これで一息つけるな。聖女なんてスキルツリーを持っていたら早々に死ぬことは無いだろう。まぁ、危険を近づけるつもりは毛頭ないのは変わらないが。
これで、アリスも安心できるだろう。
さてさてさぁ〜て!俺の番だ!
「なっ!」
「おいっ!」
「ま、眩しい!」
俺が水晶に触れることによって生じた光には、女神やクラスメイトたちだけでなく、壁に沿って並んでいた騎士や魔導士たちまでもが驚いていた。
これは来たか?
あれ?女神さん放心してません?
「あのー、どうかしましたか?固有スキルツリーを聞きたいんですけど……」
「へ?あ、あぁ、そうでしたね。能力値は平均150と勿論凄いんですが、それより……なんと!スキルツリーが二つです!素晴らしいです!ノアさん!これほどの才能は初めて見ました!」
この言葉には、この場の全員が騒ついた。それは、この世界の常識だとスキルツリーは“一人に付き一つ”が常識だからだ。これはさっきの短い講座でも習った。
「で、固有スキルツリーは何でしたか?」
「スキルツリーは……ぁ」
女神がスキルツリーの内容を見ようと水晶に目を下げた瞬間、彼女の周りの空気が変わった。
それは、深い失望なような……。
「……チッ」
「おい……」
さっきからの態度の変化で、あまりよろしく無いスキルツリーなのは察したけどさ……舌打ちする必要あった?さっきまで、微妙なスキルツリーを引き当てても満面の笑みで他のクラスメイトたちを励ましてたよね。

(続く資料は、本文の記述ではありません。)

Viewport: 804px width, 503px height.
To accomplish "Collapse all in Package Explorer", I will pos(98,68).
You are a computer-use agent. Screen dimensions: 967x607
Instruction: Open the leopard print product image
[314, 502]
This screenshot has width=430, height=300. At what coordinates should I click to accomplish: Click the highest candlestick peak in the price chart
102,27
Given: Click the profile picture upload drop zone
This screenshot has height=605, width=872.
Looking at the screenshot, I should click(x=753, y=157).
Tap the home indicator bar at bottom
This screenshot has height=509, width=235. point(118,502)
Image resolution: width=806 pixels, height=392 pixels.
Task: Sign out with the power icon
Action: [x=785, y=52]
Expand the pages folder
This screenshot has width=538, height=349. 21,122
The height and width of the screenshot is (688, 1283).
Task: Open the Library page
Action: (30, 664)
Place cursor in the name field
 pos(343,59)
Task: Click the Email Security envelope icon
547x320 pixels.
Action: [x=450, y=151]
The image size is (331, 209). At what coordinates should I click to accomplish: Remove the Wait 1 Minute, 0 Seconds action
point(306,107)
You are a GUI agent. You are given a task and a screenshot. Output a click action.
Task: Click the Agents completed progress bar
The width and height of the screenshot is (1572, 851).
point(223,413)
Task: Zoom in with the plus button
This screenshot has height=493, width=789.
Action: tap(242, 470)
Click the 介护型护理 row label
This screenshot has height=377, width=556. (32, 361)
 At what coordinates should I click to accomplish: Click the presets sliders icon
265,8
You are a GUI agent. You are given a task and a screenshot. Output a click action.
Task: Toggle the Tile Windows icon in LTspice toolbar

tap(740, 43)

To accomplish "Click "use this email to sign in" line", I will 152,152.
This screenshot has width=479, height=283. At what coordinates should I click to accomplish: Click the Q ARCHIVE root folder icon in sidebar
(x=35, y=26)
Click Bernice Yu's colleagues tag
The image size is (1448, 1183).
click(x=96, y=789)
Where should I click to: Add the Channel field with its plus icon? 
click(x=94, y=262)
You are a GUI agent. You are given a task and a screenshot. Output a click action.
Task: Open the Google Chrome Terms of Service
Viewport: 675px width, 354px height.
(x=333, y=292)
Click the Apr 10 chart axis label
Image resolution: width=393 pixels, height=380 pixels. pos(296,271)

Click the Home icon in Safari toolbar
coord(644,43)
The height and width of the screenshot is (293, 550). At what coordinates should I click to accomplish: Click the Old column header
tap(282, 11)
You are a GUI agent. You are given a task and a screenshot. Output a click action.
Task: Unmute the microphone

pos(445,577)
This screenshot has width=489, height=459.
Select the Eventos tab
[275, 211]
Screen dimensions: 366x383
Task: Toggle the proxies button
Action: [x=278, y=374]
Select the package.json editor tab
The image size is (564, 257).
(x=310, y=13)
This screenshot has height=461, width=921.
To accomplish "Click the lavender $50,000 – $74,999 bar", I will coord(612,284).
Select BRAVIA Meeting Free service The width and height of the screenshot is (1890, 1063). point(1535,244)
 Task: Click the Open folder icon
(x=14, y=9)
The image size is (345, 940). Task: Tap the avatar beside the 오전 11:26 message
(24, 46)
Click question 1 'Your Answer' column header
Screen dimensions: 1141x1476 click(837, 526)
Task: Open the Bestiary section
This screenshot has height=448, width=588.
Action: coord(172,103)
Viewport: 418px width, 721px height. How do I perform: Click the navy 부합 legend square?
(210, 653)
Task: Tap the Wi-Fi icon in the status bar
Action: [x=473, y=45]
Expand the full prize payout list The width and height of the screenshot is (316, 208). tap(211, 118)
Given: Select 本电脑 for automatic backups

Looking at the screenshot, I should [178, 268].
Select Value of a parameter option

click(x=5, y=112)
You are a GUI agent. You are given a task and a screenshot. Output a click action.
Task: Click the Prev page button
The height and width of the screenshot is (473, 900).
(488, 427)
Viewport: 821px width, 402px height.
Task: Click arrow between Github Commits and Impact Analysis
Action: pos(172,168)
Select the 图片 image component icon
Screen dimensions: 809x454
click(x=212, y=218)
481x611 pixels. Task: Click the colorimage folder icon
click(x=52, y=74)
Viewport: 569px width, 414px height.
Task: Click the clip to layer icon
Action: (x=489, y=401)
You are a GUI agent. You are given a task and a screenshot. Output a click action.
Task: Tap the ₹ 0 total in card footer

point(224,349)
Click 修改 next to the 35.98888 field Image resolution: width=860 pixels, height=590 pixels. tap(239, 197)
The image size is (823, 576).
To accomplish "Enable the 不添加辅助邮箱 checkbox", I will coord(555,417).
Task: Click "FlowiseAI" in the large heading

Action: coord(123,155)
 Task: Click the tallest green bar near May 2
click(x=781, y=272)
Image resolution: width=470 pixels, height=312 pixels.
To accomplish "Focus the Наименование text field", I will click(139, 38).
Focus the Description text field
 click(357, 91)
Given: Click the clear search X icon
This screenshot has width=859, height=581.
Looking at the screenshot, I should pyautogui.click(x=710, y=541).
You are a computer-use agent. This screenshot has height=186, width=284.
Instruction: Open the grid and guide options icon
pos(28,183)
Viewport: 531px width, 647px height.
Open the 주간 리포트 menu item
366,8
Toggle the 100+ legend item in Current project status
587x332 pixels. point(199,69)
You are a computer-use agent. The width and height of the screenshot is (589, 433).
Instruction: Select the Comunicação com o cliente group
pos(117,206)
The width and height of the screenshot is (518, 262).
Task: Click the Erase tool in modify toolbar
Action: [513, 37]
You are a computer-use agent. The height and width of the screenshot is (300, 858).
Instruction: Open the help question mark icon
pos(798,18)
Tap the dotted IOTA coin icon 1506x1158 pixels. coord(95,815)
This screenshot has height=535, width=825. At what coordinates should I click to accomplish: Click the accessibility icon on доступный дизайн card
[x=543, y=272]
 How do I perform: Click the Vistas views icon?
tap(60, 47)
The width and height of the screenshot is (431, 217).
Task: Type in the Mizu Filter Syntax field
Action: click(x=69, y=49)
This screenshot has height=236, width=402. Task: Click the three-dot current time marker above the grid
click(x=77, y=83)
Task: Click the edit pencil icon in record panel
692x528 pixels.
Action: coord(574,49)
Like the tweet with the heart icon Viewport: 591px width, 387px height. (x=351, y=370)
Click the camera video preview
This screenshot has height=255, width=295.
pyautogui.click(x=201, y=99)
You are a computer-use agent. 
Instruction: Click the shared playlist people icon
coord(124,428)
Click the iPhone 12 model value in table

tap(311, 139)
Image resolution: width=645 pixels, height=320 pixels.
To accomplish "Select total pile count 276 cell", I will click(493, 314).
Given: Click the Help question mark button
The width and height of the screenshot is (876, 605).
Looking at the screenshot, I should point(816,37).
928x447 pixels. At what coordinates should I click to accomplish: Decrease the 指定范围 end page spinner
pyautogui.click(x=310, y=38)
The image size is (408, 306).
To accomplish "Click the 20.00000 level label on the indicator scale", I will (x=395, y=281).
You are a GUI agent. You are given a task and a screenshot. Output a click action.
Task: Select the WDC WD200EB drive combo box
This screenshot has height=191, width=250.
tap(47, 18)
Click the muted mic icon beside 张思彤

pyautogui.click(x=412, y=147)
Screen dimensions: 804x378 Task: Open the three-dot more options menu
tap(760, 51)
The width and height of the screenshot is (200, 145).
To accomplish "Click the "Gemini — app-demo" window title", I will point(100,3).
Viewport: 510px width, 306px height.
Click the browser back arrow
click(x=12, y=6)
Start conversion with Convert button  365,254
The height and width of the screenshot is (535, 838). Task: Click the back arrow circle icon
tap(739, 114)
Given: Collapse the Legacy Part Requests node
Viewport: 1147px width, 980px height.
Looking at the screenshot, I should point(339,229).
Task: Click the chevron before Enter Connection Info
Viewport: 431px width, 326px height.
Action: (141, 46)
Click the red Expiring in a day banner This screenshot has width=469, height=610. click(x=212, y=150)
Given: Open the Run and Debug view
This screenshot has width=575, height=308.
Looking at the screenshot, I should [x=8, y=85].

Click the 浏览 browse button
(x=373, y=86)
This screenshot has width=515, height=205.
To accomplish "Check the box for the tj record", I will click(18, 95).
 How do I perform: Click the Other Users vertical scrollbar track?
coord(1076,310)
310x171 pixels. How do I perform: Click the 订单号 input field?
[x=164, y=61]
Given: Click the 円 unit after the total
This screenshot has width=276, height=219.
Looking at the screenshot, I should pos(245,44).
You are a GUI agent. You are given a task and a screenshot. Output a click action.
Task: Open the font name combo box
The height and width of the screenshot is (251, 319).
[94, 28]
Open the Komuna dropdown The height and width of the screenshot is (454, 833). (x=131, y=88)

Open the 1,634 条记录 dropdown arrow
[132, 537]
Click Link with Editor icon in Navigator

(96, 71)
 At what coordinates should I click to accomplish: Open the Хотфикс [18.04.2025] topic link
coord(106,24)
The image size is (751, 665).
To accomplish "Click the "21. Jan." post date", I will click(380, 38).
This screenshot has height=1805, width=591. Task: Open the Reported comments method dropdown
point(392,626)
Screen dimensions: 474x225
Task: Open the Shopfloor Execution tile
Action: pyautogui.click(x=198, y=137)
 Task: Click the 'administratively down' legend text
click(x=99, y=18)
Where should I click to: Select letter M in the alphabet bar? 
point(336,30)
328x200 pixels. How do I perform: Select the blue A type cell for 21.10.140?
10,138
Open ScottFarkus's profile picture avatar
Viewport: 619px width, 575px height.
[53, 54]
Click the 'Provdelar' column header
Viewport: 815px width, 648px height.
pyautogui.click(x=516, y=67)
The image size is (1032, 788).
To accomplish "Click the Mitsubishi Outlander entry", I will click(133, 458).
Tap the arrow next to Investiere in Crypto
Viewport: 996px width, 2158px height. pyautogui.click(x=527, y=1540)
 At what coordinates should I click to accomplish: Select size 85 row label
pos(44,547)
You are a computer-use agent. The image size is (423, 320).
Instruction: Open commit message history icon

あぁ、気になる。一回水晶に触れれば、自分でも見れるようになるんだよな。試してみよう。
「ステータス」
榎本乃亜(種族:人間)
レベル:1
・能力値
筋力:153
俊敏:160
物理耐性:127
魔法耐性:125
魔力:520/520
知力:151
・スキルツリー
『狂人』:レベル1
レベル1:2倍返し
2倍返し:自身の受けたダメージを与えた相手に200%にして返す。
『完全再生』:レベル1
レベル1:低速再生
低速再生:絶命しない限り、どんな傷でも再生する。再生速度はローヒールより遅い。
確かに『勇者』や『聖女』、『賢者』なんかに比べれば見劣りするが、そこまでかねぇ?
舌打ちとか、ゴミみたいな目で見られるようなものでは無いはずなのだが。
いや、このスキルツリーは俺が想像したような効果じゃ無いかもしれない……。
とりあえず聞くしかないか。
「あの、なんでこのスキルツリーは舌打ちされるのか知りたいのですが……」
「はぁ、これだからバカな人間どもは……」
「はい?」
小声だったけど、さらっとすごいこと言ったな。
まぁ、人類が滑稽なぐらいに愚かなのは同意する。歴史を振り返っても、戦争メインにおまけの平和ぐらいの分量だし。
「いえ、何でもありません。スキルツリーについてよく知らないのならしょうがありませんですね。私が説明します」
「はぁ」
「まずは『狂人』ですね。これは、名前の通り狂人のような戦い方になります。火力はまぁまぁ高いですが、全てのスキルの発動には血や、痛みがなどが求められます。このスキルツリーで正気を保って死ねたものの話など聞いたこと無いです」
これがハズレなのは分かった。常人では耐えきれないようなスキルなのは事実なのだろう。俺なら何とかならなくも無い気がするが……それは認める。
じゃ、『完全再生』は何がダメなのか聞かせてもらおう。
「続いて、『完全再生』は特にデメリットはありません」
「ん?」
「しかし、それといったメリットもないのです。この世界には誰でも身につけられる通常スキルと、一人一つの固有スキルツリーがあります。そして『力』はスキルツリーから来るのです。……その肝心なスキルツリーの効果が自分を癒すだけ。いわば死ににくくなるだけなんです。それも完全ではなく、『完全再生』持ちが殺された事例なんていくつもあります。」
「あぁ、そういうことか」
ため息が出る。せっかく異世界転移したのにハズレスキルツリーかぁ。
まぁ、説明を聞くだけだとやり用はあるように思える。こっから、ハズレスキル持ちが主人公のシナリオを始めるか。
そんなこんな考えてると女神は話を続けた。
「これから勇者の皆様には引き続き説明を受けてもらいます。どうぞこちらへ」
まだ若干落ち込んだまま女神の指示に従おうとしたら、俺だけ声をかけられた。